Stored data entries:
*****

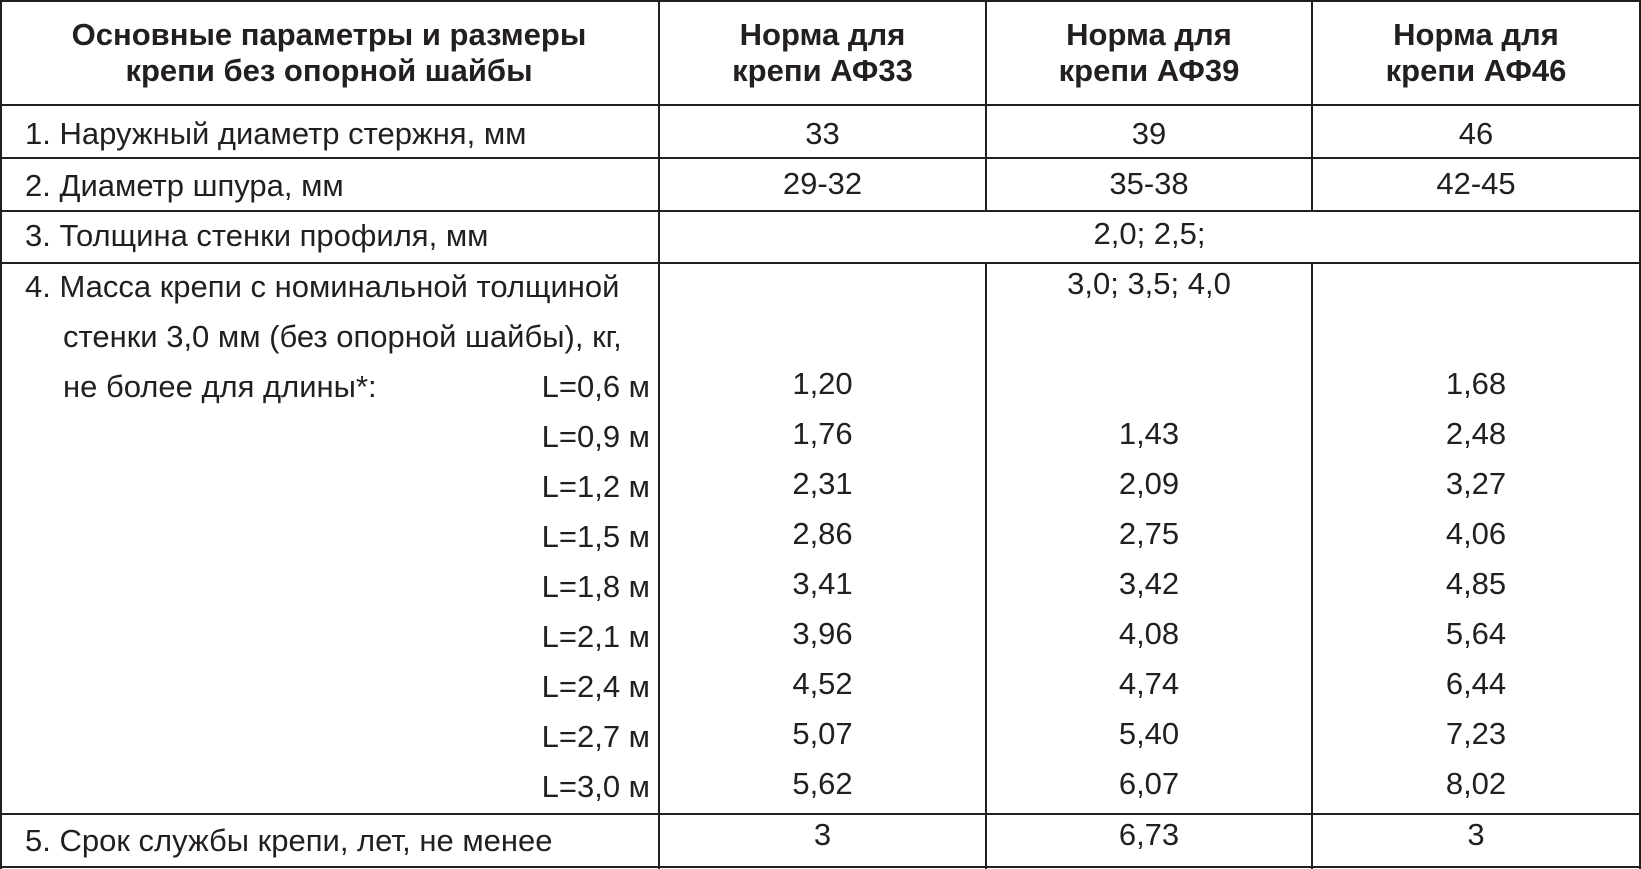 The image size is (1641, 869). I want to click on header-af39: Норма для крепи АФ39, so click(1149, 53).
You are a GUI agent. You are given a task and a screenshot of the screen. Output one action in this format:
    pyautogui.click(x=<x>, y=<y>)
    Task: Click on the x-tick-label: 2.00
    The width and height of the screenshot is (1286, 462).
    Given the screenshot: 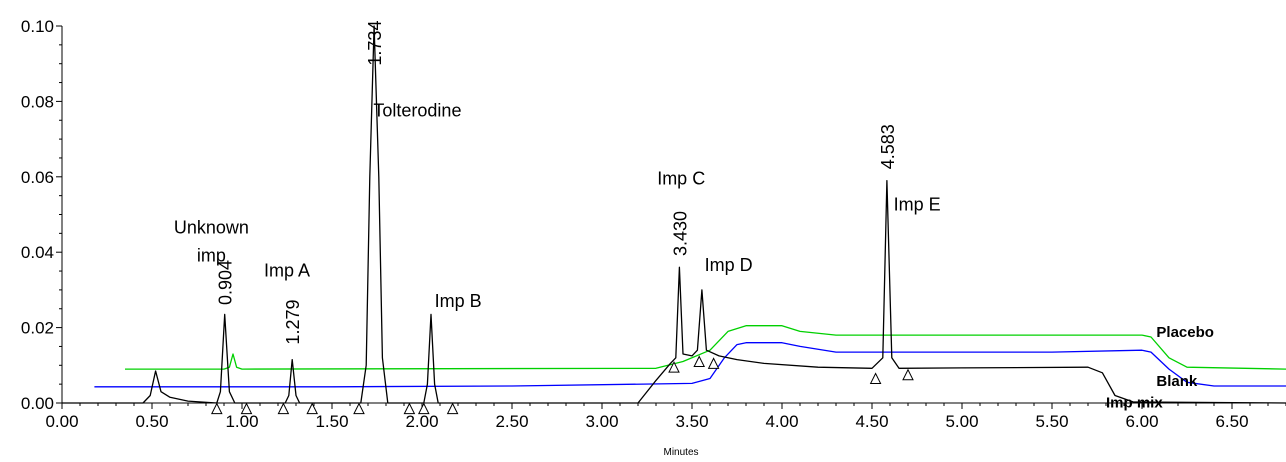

*****

**ACTIVITY:** Copy every one of the entries above word for word, omitting the pictures from your copy.

**SOLUTION TO THIS TASK:**
 The image size is (1641, 869). I want to click on header-af39: Норма для крепи АФ39, so click(1149, 53).
You are a GUI agent. You are given a task and a screenshot of the screen. Output one action in this format:
    pyautogui.click(x=<x>, y=<y>)
    Task: Click on the x-tick-label: 2.00
    The width and height of the screenshot is (1286, 462).
    Given the screenshot: 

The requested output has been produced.